**Problem to solve**
In the entries below, find the lines that include "Viewport" and give their number as the whole reply.

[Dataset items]

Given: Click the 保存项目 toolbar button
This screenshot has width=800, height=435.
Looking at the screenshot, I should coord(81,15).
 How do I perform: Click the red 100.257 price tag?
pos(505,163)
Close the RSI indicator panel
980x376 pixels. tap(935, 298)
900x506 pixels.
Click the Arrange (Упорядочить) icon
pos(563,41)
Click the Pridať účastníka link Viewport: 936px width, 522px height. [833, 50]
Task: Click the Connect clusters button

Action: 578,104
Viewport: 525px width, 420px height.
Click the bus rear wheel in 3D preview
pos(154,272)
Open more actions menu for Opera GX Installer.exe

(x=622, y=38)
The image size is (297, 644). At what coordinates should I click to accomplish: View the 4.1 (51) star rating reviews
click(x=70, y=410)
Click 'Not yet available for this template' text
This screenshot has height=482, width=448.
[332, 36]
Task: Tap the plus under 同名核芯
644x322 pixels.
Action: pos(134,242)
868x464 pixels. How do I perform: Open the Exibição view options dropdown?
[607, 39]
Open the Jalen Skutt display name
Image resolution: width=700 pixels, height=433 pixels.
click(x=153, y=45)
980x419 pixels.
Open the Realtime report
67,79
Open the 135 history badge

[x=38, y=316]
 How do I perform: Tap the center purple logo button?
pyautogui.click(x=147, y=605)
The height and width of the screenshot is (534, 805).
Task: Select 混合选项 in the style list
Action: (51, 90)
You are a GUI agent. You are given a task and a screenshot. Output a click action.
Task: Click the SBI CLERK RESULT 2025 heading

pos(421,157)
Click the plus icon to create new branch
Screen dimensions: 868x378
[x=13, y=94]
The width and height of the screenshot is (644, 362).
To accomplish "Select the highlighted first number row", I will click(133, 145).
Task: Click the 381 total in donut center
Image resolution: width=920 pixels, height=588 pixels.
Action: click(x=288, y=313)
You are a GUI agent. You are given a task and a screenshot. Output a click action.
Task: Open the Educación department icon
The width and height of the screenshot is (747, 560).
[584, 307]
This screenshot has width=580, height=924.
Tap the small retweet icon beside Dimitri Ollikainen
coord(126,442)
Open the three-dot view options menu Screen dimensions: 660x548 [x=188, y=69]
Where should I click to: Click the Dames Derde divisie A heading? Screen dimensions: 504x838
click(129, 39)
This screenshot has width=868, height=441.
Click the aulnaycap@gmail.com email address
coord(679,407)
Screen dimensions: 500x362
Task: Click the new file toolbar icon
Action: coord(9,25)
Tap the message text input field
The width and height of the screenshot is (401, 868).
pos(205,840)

**Answer to this problem**
2